EXERCISE 1: Return the part of the film listing starting with "2. Bílá Nemoc" and going on through "for English subtitles)".
EXERCISE 2: According to the film listing, why was the Tularosa Basin Downwinders Consortium founded?
━━━━━ DOCUMENT SECTION
July 13, 7-8 PM Discussion with Tina Cordova, co-founder of the Tularosa Basin Downwinders Consortium, a community group founded to support families affected by the Trinity test, and Joni Arends, a leading voice against the nuclear weapons industry in New Mexico.

2. Bílá Nemoc (White Disease)

1937 | 104 min | Directed by Hugo Haas (also starring) |
View on Czech Film Archive site HERE (make sure to click on the CC link for English subtitles)
Adapted from a play by Karel Čapek, beautifully shot in expressive black and white and written at a time of increasing threat from Nazi Germany to Czechoslovakia. A bellicose, nationalist leader whose plans to invade a smaller country are complicated by a strange illness making its way through his nation. They call it the “white disease. The disease came from China and only affects people older than 45. Some scenes are creepily similar to events of today.
━━━━━━━━━━
━━━━━ DATA SHOWN
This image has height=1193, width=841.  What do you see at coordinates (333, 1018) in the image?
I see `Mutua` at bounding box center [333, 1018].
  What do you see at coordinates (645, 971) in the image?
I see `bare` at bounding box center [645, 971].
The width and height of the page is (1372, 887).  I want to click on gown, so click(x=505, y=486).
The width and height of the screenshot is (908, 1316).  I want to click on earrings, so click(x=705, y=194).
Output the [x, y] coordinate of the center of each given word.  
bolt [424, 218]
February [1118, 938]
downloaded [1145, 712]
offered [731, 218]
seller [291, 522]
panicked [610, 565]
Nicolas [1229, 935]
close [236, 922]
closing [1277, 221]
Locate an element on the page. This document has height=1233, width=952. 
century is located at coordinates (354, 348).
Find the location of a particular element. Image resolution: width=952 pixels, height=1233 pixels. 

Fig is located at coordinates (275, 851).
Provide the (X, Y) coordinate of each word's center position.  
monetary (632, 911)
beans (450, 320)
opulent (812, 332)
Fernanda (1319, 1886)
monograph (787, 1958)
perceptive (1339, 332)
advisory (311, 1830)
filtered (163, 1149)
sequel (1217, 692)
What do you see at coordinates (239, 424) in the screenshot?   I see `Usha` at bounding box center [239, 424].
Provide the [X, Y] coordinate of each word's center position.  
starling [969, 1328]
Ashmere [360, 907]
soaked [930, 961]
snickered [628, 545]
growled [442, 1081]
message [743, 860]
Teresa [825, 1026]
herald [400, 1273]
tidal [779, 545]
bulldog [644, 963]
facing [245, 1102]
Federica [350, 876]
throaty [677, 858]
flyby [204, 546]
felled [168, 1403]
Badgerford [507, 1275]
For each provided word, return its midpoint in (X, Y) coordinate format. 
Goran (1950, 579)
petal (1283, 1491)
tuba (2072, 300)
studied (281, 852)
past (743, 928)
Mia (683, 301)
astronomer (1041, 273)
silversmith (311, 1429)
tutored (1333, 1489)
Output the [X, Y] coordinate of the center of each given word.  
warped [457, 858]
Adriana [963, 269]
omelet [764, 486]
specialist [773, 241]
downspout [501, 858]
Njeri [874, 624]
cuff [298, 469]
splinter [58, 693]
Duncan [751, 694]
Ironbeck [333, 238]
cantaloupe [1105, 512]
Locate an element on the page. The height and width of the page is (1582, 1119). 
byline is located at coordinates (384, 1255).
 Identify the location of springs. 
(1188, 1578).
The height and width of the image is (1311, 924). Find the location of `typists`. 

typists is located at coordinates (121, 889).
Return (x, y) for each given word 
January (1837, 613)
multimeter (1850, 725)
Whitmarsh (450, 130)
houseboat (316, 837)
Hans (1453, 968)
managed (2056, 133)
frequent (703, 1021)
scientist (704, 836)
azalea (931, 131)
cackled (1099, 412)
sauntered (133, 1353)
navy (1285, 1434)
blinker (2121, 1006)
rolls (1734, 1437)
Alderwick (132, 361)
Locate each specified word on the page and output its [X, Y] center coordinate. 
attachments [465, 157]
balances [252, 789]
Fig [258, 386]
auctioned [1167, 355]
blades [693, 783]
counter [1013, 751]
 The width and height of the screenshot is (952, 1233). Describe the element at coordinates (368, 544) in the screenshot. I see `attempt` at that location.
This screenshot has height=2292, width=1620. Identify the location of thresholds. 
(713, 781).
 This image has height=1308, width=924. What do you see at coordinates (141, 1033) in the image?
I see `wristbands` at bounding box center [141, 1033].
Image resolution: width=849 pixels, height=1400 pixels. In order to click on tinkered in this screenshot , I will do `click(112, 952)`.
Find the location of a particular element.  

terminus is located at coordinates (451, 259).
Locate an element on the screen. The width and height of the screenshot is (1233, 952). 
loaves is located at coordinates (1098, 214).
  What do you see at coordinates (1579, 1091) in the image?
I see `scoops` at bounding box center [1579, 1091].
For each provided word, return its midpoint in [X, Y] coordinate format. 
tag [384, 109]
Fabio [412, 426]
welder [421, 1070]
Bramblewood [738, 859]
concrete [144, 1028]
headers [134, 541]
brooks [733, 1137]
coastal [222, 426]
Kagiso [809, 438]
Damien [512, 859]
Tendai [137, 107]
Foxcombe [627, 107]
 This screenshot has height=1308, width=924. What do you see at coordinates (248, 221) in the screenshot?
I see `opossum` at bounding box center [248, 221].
━━━━━━━━━━
EXERCISE SOLUTION 1:
2. Bílá Nemoc (White Disease)

1937 | 104 min | Directed by Hugo Haas (also starring) |
View on Czech Film Archive site HERE (make sure to click on the CC link for English subtitles)

EXERCISE SOLUTION 2: The Tularosa Basin Downwinders Consortium was founded to support families affected by the Trinity test.